**Input material**:
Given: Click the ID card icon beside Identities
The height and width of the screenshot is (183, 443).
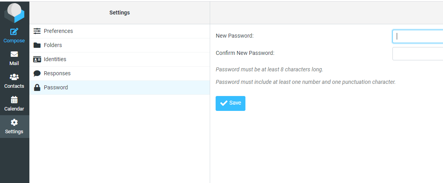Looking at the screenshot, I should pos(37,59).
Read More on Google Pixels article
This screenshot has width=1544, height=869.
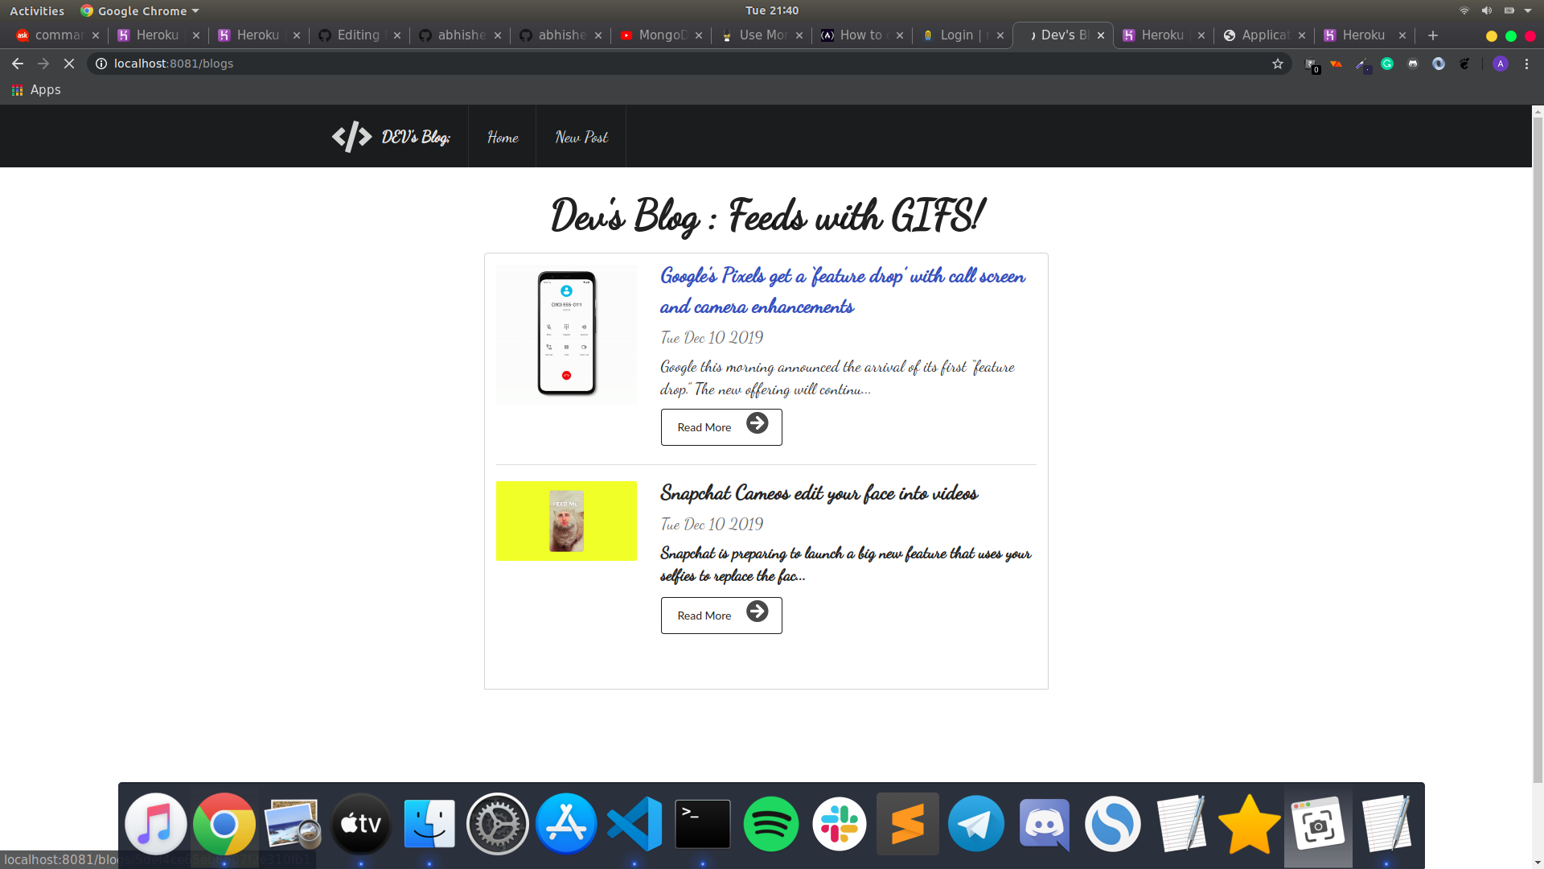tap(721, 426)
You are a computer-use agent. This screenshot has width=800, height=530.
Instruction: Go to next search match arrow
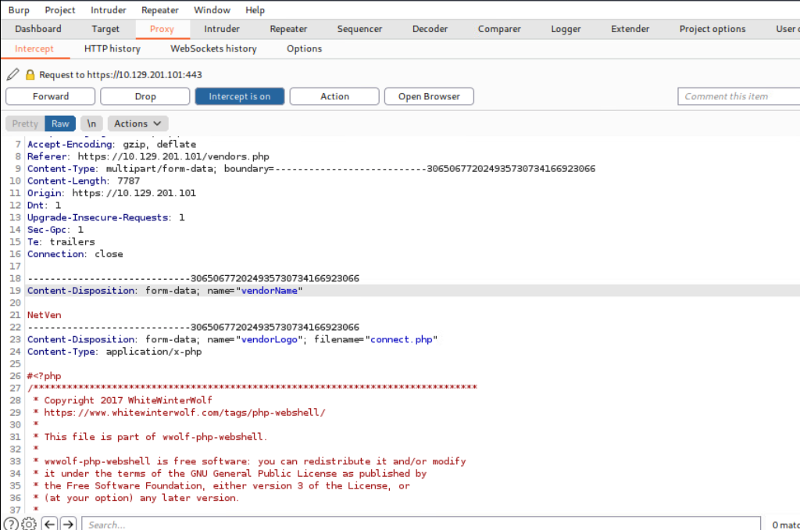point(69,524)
==
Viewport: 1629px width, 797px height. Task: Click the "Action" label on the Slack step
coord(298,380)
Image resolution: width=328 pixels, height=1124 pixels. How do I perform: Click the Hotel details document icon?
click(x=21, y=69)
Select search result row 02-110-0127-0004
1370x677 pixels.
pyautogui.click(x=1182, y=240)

**Work instructions**:
Rewrite the material as a JSON list of strings, one string per line and no blank lines, beginning with the line that contains "You are a computer-use" and continuing through the line that contains "point(69,524)". Leave the pictures out of the list.

**Solution to this problem**:
[
  "You are a computer-use agent. This screenshot has width=800, height=530.",
  "Instruction: Go to next search match arrow",
  "point(69,524)"
]